• _TASK GOAL_
What is needed is an exact copy of the line with "You are a computer-use" and all lines that follow it in the entries below, the last line included.

• _STUDY MATERIAL_
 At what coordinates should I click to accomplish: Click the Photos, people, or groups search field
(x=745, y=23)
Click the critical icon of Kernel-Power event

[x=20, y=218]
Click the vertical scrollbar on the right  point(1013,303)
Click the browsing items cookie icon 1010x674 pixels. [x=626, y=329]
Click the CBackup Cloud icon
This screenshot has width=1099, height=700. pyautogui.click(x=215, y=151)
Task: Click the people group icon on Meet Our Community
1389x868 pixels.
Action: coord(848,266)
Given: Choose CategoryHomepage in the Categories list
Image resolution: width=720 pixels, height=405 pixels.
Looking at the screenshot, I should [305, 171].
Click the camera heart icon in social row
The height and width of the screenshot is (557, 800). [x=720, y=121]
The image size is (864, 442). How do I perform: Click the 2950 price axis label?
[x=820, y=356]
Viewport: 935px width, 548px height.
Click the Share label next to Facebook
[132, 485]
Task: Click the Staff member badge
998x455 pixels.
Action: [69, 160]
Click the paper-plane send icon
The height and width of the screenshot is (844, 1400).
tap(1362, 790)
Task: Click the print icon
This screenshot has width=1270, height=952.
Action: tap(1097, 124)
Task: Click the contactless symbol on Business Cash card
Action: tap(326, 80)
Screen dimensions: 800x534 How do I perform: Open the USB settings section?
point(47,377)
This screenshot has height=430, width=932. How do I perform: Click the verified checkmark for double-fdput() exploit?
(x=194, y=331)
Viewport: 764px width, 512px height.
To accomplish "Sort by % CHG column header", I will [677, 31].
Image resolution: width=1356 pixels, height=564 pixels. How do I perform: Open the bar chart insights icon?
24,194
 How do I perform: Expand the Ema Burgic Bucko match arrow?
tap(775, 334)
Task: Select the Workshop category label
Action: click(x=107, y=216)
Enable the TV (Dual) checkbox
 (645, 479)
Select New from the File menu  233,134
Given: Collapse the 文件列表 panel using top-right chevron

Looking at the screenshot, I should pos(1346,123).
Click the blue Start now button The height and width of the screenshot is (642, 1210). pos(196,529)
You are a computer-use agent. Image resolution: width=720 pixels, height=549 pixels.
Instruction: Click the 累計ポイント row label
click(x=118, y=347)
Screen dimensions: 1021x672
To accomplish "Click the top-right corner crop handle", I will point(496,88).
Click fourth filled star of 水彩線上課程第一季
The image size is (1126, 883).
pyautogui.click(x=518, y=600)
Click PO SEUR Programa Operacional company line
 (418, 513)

• _EXERCISE ANSWER_
You are a computer-use agent. Image resolution: width=720 pixels, height=549 pixels.
Instruction: Click the 累計ポイント row label
click(x=118, y=347)
Screen dimensions: 1021x672
To accomplish "Click the top-right corner crop handle", I will point(496,88).
Click fourth filled star of 水彩線上課程第一季
The image size is (1126, 883).
pyautogui.click(x=518, y=600)
Click PO SEUR Programa Operacional company line
 (418, 513)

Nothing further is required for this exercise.